Gertrudis no atendía el teléfono nunca.
Tampoco llamaba a nadie. Los domingos iba a la feria, a mitad de camino se
encontraba con su amiga Prudencia. Atravesaban retamas, se contaban teleteatros
que alguna de ambas no veía. Hacían las compras de frutas y verduras en puestos
diferentes. De regreso hablaban de la
Señora tal, o el Señor tal y los Chicos de y los Niños de.
Llegaban al cruce, donde cada una iba por su lado. La despedida eran dos besos
a dos milímetros de las mejillas. Gertrudis se sintió liberada. Le daba alegría
llegar a su casa sin nadie.
Sentada en un banco de madera, soltaba
los canastos de compra, las naranjas rodaban hasta debajo de la galería, las
manzanas las seguían, lo demás quedaba fijo.
Durmió sentada, con los brazos y la
cabeza sobre la mesa, unas tres horas. Juntó todo a desgano. Sonó el teléfono
en numerosas oportunidades. Gertrudis siguió mirando el teleteatro que empezaba
y terminaba, era una vez por semana. Se cortó la luz y empezó a tronar, luego
cayeron piedras y llovió tan furioso que Gertrudis murió de miedo.

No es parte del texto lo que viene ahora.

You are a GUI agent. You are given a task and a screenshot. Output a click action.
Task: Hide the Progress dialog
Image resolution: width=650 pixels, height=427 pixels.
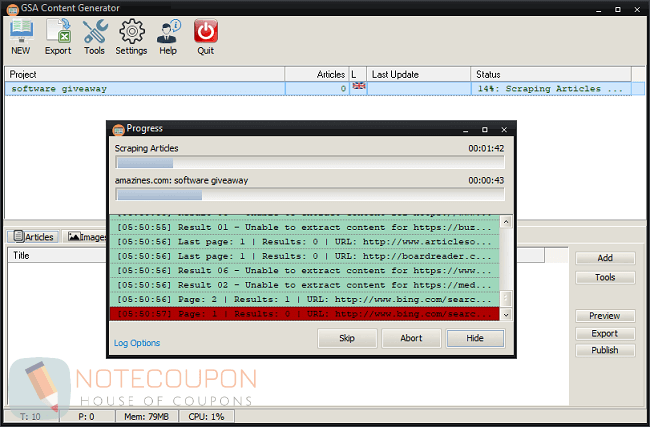click(475, 338)
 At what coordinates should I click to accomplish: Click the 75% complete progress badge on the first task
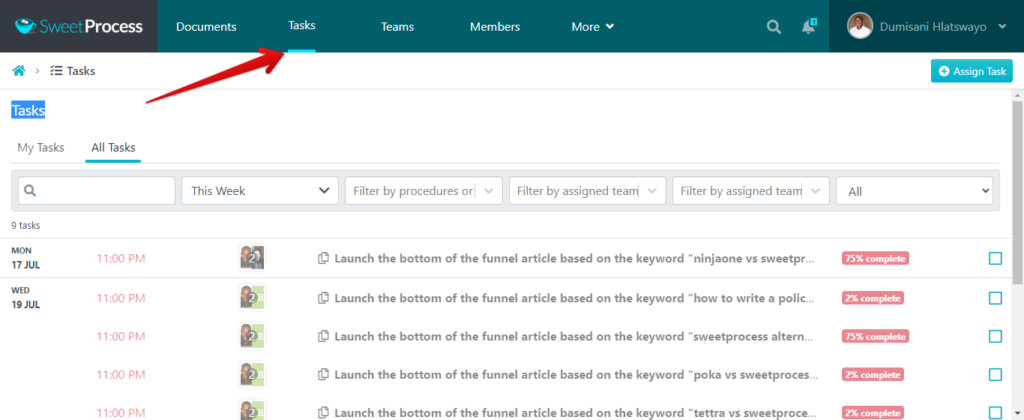(x=875, y=259)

El día que Prudencia se puso imprudente
fue hasta la casa de Gertrudis, hacía dos domingos que no la cruzaba. Golpeó y
aplaudió, salieron dos perros tristes por la puerta. Entró y la pobre Gertrudis
yacía ahí, definitiva.
Prudencia pidió una ambulancia. Asistió
al sepelio con sombrero negro y los canastos del mercado, para las compras
pos-entierro. No le dio tristeza la muerte de Gertrudis, estaba enojada porque
la dejó sola, con lo que detestaba caminar sola, pasar por el cruce sin nadie,
hablar sola, volver sola sin ningún teleteatro para escuchar, el puro arrastrar
del canasto, sentarse en un banco, dormir con la cabeza sobre los brazos en una
mesa, escuchar las naranjas rodar y rodar.